--- Extracted data Enclosed Below ---

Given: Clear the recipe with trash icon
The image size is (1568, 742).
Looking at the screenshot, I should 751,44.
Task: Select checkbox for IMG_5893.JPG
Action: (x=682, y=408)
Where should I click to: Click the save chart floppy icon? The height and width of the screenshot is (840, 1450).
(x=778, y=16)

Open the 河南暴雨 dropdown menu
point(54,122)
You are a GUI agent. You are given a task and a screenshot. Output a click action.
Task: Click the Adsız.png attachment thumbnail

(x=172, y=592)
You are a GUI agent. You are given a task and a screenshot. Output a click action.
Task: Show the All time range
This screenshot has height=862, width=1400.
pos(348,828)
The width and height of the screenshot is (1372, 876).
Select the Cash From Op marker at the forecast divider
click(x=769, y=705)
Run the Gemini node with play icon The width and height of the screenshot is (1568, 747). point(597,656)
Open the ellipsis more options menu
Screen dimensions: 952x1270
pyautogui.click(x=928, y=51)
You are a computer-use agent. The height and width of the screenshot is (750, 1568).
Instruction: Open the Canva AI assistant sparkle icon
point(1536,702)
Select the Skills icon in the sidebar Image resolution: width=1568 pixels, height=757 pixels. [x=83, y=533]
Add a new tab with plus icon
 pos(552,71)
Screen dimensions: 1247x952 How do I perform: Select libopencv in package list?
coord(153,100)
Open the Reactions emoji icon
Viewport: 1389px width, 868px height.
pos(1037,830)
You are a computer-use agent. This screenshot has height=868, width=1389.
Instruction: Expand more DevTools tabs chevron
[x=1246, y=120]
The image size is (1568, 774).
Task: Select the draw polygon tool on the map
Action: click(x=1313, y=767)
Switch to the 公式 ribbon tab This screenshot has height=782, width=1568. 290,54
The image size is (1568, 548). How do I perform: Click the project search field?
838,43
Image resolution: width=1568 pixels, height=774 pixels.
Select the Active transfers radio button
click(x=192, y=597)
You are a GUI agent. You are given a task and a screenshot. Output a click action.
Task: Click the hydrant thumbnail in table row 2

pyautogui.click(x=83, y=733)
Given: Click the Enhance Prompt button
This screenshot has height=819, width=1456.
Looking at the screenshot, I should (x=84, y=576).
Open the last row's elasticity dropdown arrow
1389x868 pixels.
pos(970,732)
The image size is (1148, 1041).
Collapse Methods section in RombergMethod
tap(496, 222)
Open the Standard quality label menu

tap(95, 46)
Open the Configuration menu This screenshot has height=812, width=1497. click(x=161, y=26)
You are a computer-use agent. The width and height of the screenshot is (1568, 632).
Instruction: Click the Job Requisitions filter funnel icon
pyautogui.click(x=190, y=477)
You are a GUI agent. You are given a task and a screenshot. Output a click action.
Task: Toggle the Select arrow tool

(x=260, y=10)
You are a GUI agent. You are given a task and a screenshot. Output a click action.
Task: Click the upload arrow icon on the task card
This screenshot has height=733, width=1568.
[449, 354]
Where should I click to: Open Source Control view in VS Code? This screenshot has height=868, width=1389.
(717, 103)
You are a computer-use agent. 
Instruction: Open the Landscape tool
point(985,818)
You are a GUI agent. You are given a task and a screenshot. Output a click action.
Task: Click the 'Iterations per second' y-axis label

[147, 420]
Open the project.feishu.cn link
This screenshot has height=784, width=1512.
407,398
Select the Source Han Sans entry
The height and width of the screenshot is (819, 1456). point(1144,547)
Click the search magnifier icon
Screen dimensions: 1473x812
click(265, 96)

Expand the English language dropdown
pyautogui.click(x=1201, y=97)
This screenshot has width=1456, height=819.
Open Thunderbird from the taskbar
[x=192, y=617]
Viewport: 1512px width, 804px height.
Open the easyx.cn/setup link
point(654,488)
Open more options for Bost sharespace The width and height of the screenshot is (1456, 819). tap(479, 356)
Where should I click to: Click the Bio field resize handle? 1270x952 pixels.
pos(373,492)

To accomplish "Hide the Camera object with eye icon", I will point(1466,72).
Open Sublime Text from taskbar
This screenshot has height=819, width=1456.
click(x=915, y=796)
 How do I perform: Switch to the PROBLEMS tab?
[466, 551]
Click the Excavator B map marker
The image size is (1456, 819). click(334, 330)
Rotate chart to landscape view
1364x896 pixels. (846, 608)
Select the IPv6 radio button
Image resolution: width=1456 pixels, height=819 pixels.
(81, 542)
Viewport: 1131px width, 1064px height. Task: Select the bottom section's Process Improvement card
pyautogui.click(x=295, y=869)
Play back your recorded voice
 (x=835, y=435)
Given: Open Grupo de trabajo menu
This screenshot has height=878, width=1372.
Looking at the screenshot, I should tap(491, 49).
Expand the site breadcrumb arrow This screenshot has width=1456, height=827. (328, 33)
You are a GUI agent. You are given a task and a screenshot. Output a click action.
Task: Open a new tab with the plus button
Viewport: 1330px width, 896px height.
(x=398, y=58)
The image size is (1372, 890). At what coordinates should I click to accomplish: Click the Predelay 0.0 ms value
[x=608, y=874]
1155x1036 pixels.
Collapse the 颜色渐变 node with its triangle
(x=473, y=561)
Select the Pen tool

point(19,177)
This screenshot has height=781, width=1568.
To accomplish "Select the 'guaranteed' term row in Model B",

--- End of Enclosed Extracted data ---

What to work on: Scan the data, and report each line that uses the word "computer".

Exercise solution:
You are a computer-use agent. The height and width of the screenshot is (750, 1568).
You are a computer-use agent. This screenshot has height=868, width=1389.
You are a computer-use agent. The width and height of the screenshot is (1568, 632).
You are a computer-use agent. 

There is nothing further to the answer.